Patients suffering with sore throats will be able to get help and advice on their doorstep this winter from community pharmacists.
By the end of January 400 community pharmacists in Wales will have been trained to provide a Sore Throat Test-and-Treat service, saving thousands of patients a trip to their GP surgery. Health Education and Improvement Wales (HEIW) has been working closely with health boards to offer these clinical skills training sessions across Wales.
After talking to more than 55 pharmacies and recording 3,655 consultations HEIW has had significant positive feedback.
Now all health boards are looking to get involved in the expanded scheme. From next April, plans are underway to train a further 1,000 community pharmacists with the aim that eventually all 716 community pharmacies in Wales will offer the service.
The training provides pharmacists with the necessary skills to offer patients a new service for treating sore throat symptoms closer to home, helping to ease the pressure on health resources during the winter months. Each year an average GP will see around 120 patients with acute pharyngitis – or a sore throat.

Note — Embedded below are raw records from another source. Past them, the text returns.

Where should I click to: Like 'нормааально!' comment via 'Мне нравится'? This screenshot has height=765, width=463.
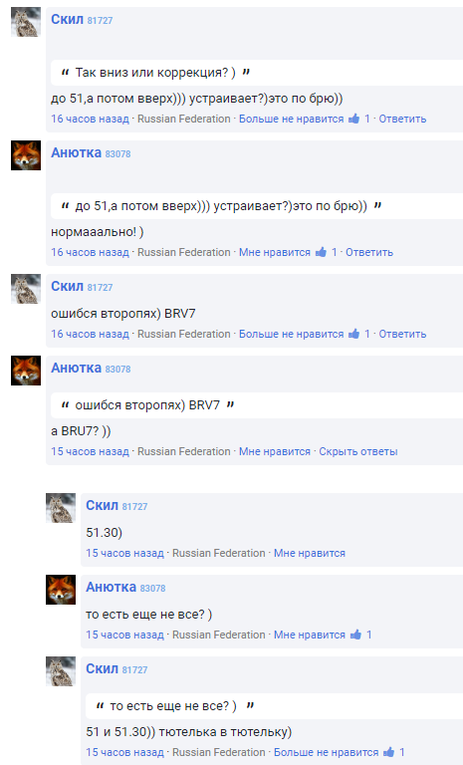click(275, 252)
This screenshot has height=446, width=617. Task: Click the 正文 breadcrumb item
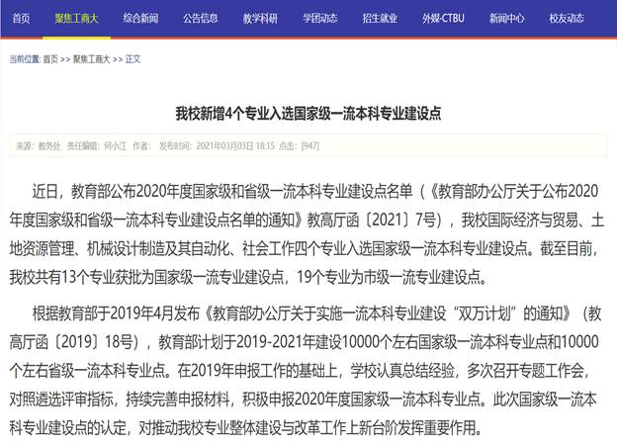[x=133, y=59]
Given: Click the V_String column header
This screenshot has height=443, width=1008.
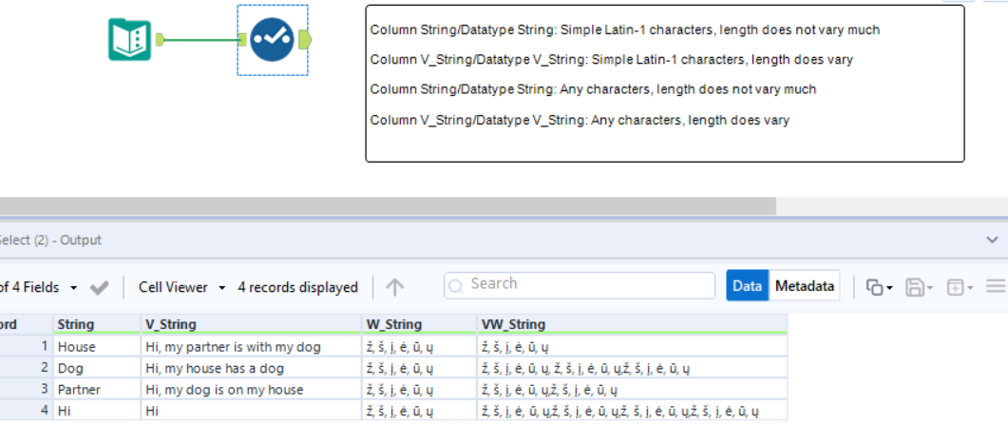Looking at the screenshot, I should pyautogui.click(x=171, y=324).
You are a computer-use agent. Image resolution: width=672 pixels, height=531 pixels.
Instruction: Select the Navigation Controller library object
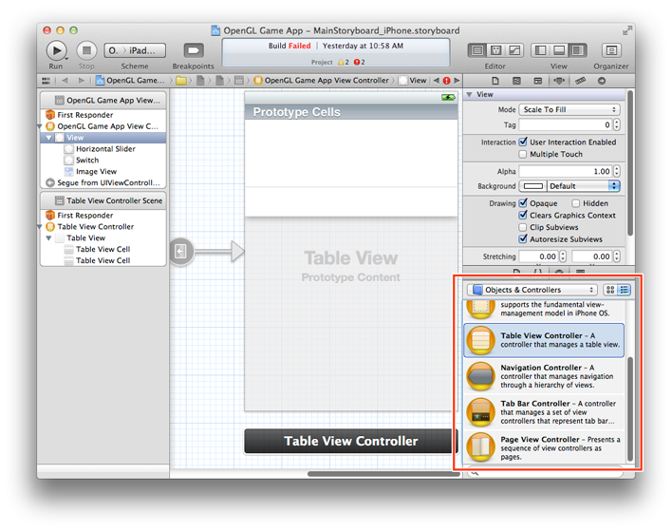tap(544, 377)
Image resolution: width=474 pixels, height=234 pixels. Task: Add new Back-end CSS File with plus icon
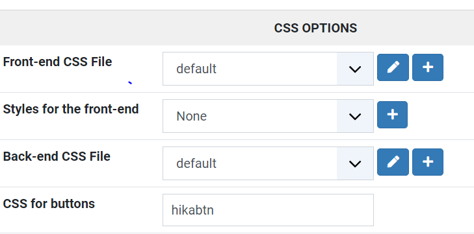tap(428, 162)
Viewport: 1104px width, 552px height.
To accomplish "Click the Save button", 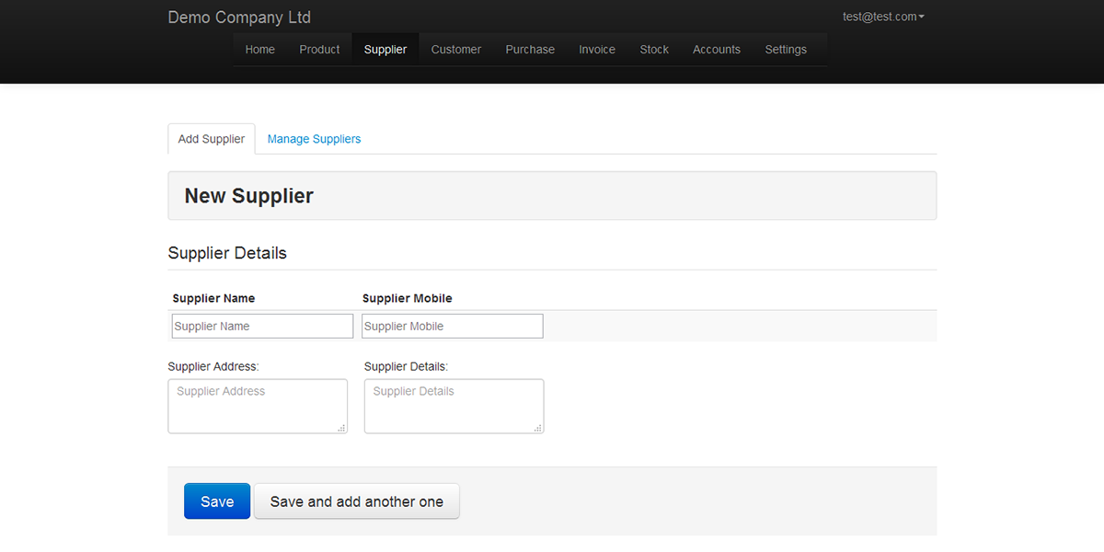I will click(x=216, y=501).
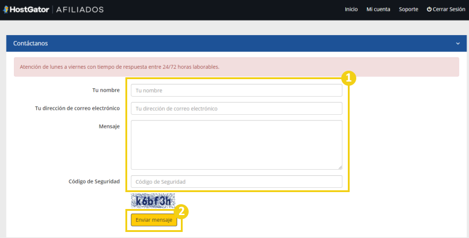Screen dimensions: 469x238
Task: Focus the Tu nombre input field
Action: coord(236,90)
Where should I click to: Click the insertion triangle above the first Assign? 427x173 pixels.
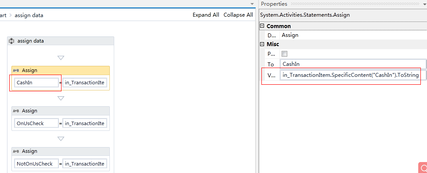pos(61,58)
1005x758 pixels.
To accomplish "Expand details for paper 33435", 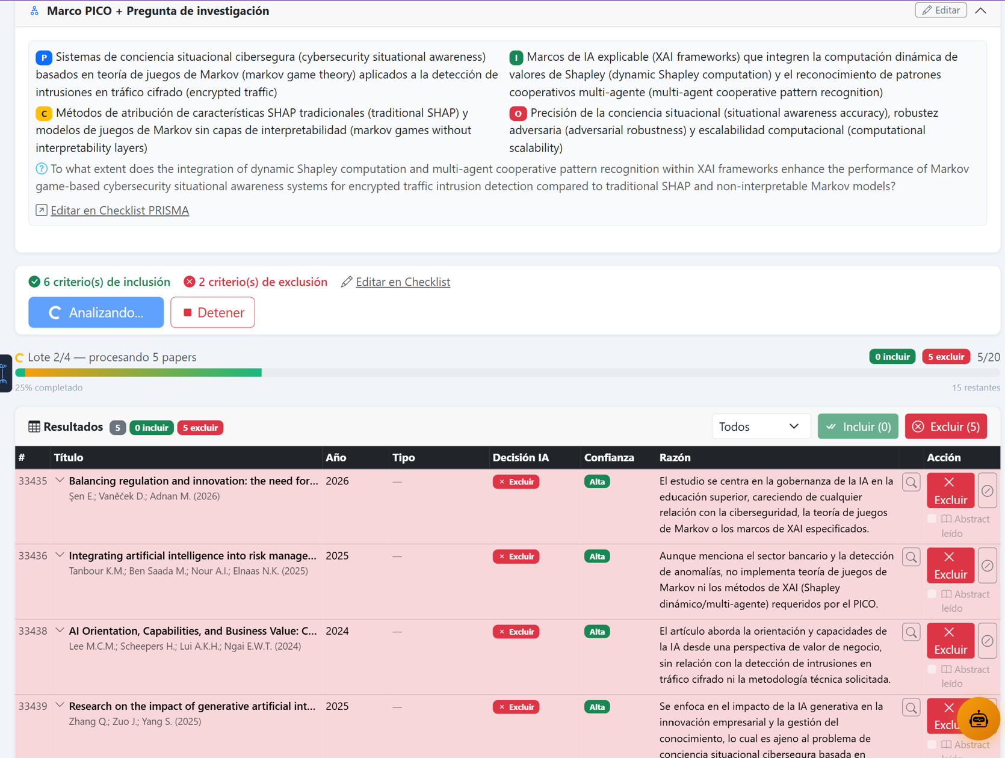I will (60, 481).
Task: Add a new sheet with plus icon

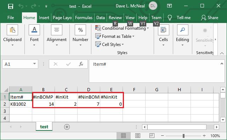Action: (x=67, y=127)
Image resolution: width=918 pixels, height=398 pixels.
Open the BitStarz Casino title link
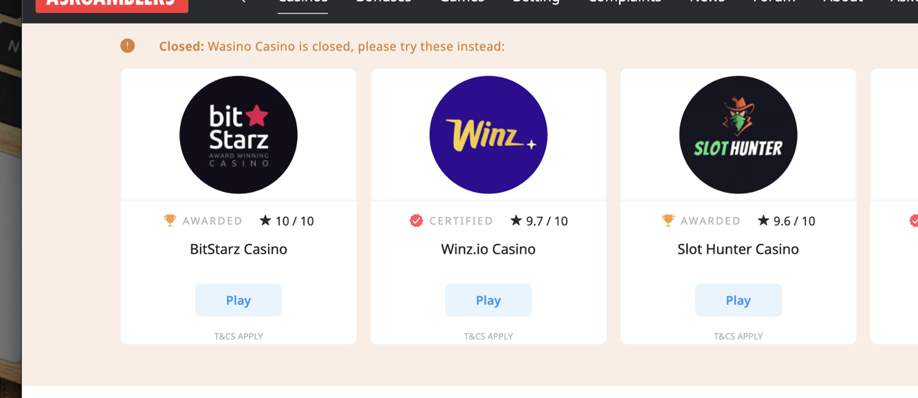pos(239,249)
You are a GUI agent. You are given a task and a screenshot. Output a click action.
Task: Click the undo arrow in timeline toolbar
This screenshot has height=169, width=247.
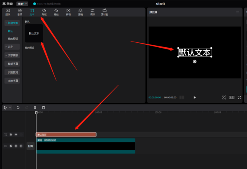point(18,108)
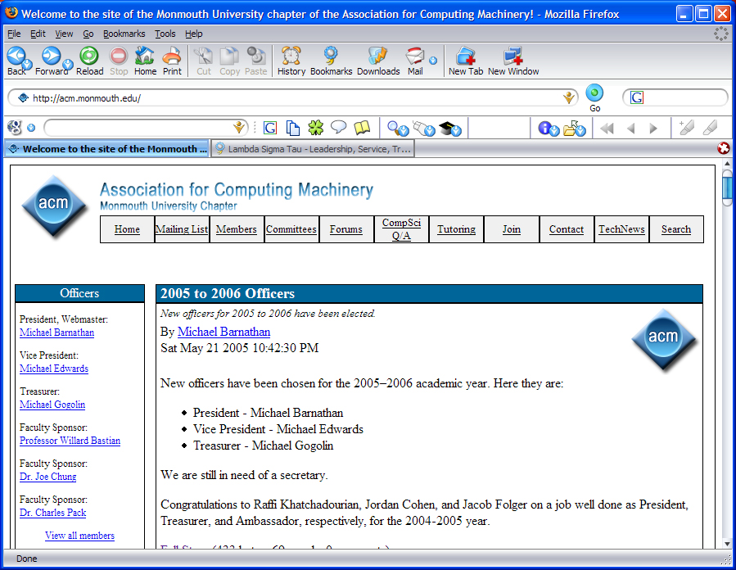
Task: Open the Downloads manager
Action: pos(377,57)
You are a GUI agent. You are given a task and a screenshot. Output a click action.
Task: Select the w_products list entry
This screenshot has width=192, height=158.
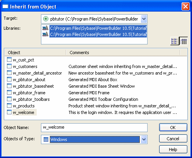point(24,106)
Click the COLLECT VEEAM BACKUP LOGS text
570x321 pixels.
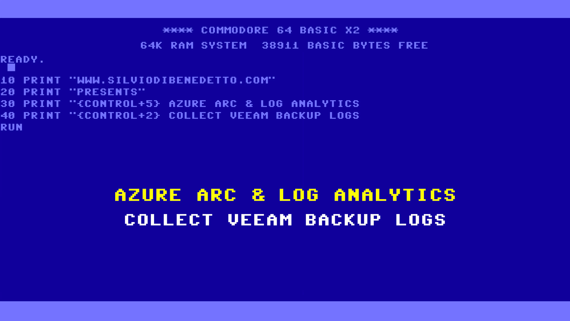coord(285,219)
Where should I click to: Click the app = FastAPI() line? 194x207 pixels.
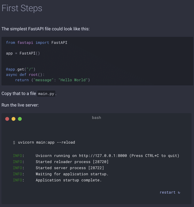click(x=23, y=53)
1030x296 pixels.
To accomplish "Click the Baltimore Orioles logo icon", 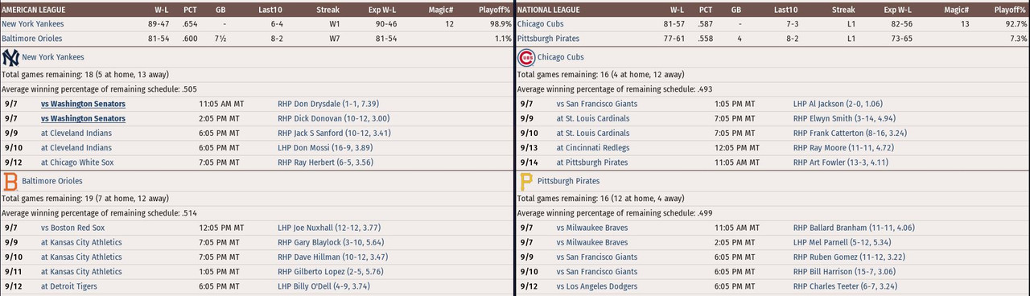I will (10, 181).
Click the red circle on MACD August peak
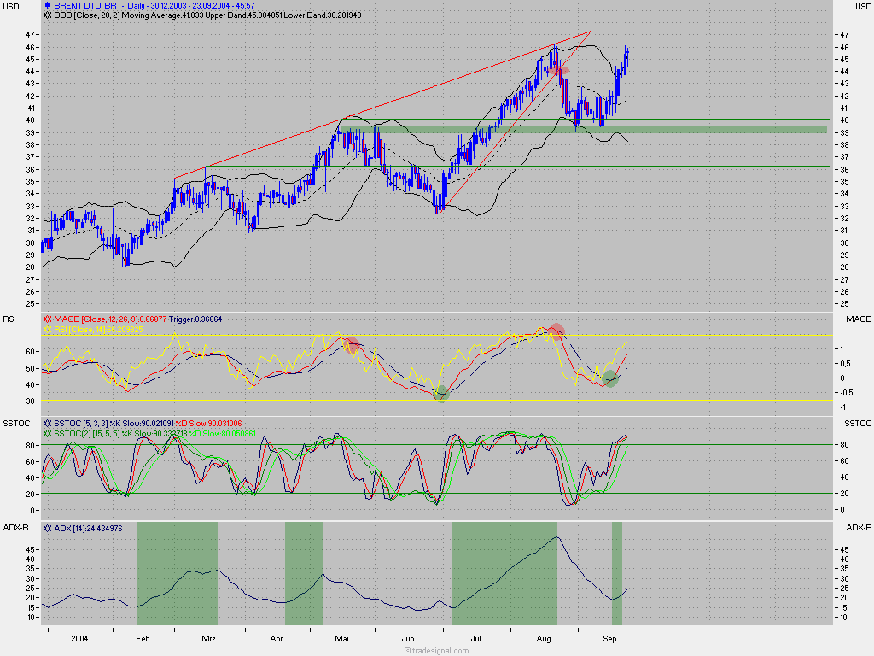The width and height of the screenshot is (874, 656). point(556,331)

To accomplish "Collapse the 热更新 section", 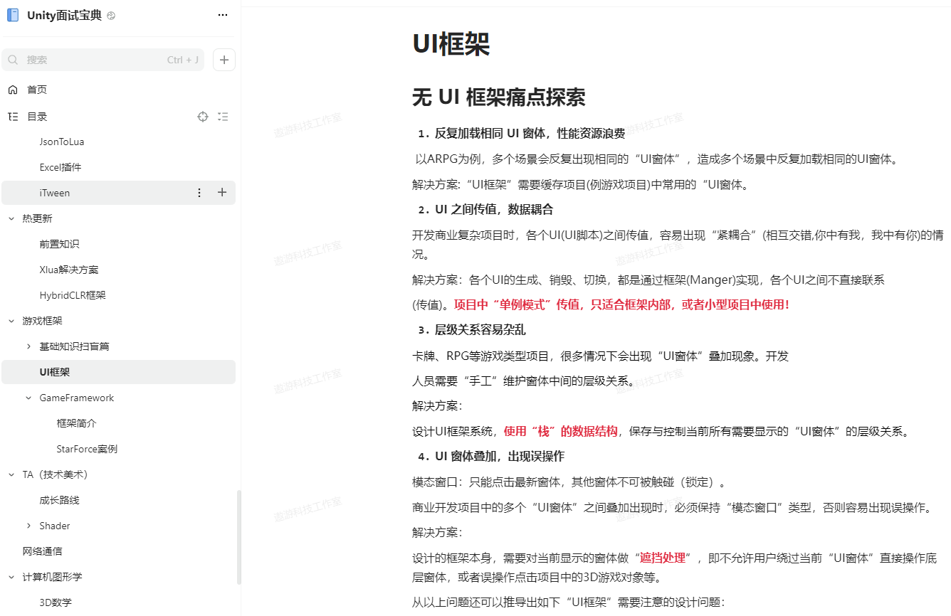I will [x=11, y=218].
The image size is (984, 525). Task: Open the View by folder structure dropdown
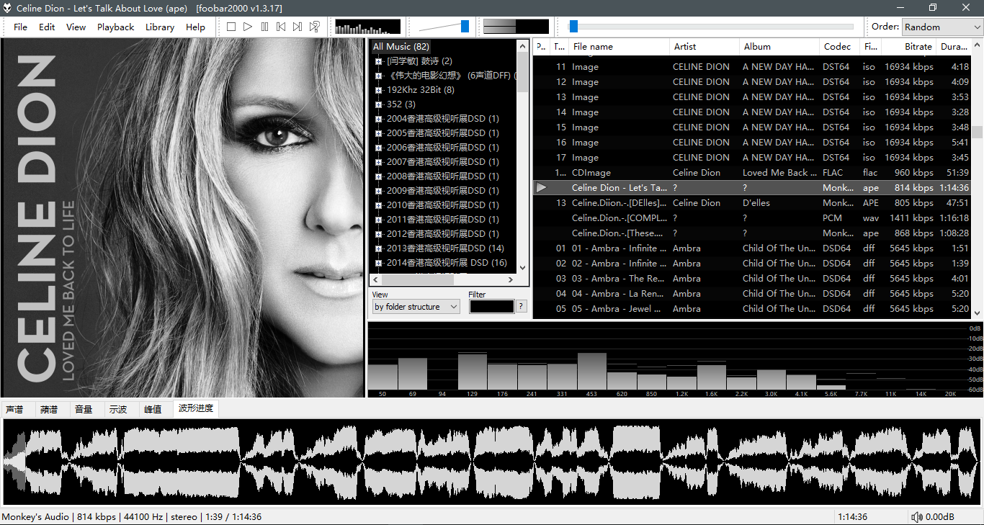coord(416,307)
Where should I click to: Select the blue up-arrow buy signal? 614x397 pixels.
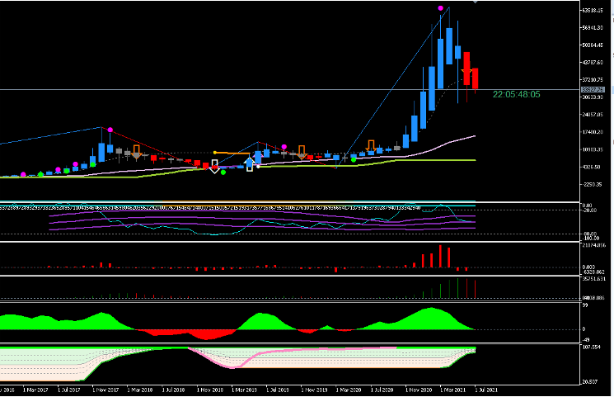point(250,164)

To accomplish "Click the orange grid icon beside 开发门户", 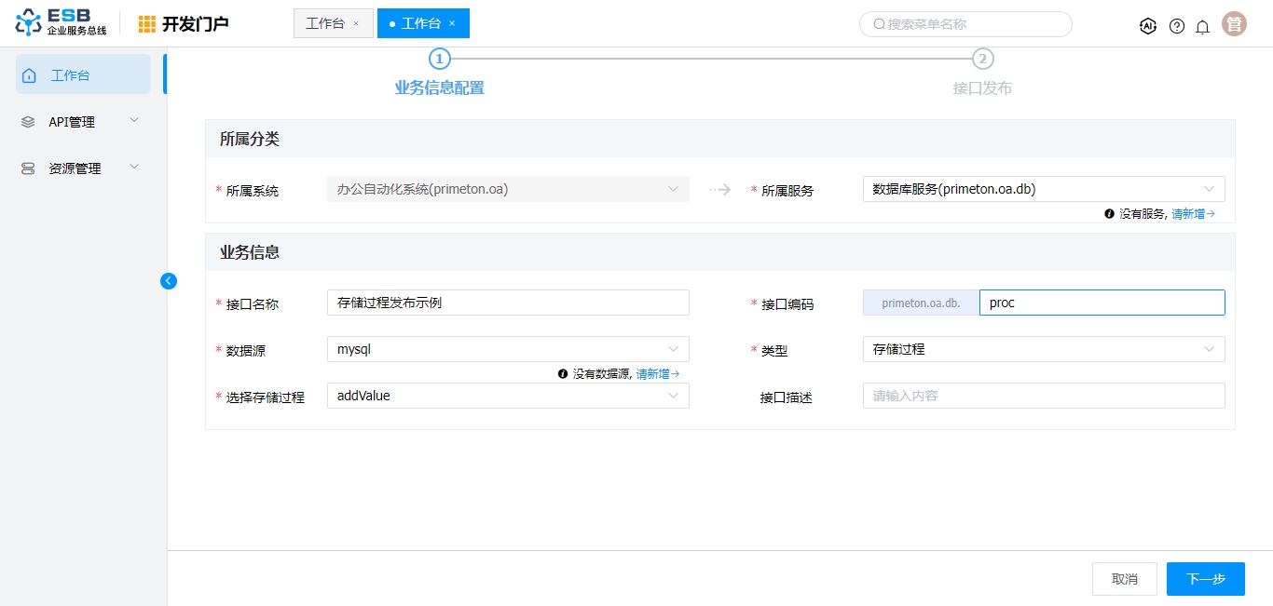I will [x=147, y=24].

The Sore Throat Test-and-Treat service is in addition to the successful Choose Pharmacy range of initiatives for patients offered by the community pharmacies.
Pharmacists assess symptoms, examine the patients throat and take a simple swab test if they suspect they are suffering with a bacterial infection. The results of the test are available in minutes, and the pharmacist and patient can then discuss the best treatment to manage symptoms.
The impact of the training on the pharmacists’ ability to manage acute minor illness effectively will be continually evaluated during 2020.
Professor Margaret Allan, Pharmacy Dean at HEIW said:
“The Welsh Governments Healthier Wales’ ambition is to provide health and social care closer to home. This requires a healthcare workforce that is flexible and responsive to the changing needs of patient services. HEIW recognises that community pharmacists can make a significant contribution to improving the health and wellbeing of their local communities.
“Supporting community pharmacists to develop additional clinical skills means they can become part of the multi-disciplinary team which can treat acute minor ailments in a more timely manner within patients’ localities.”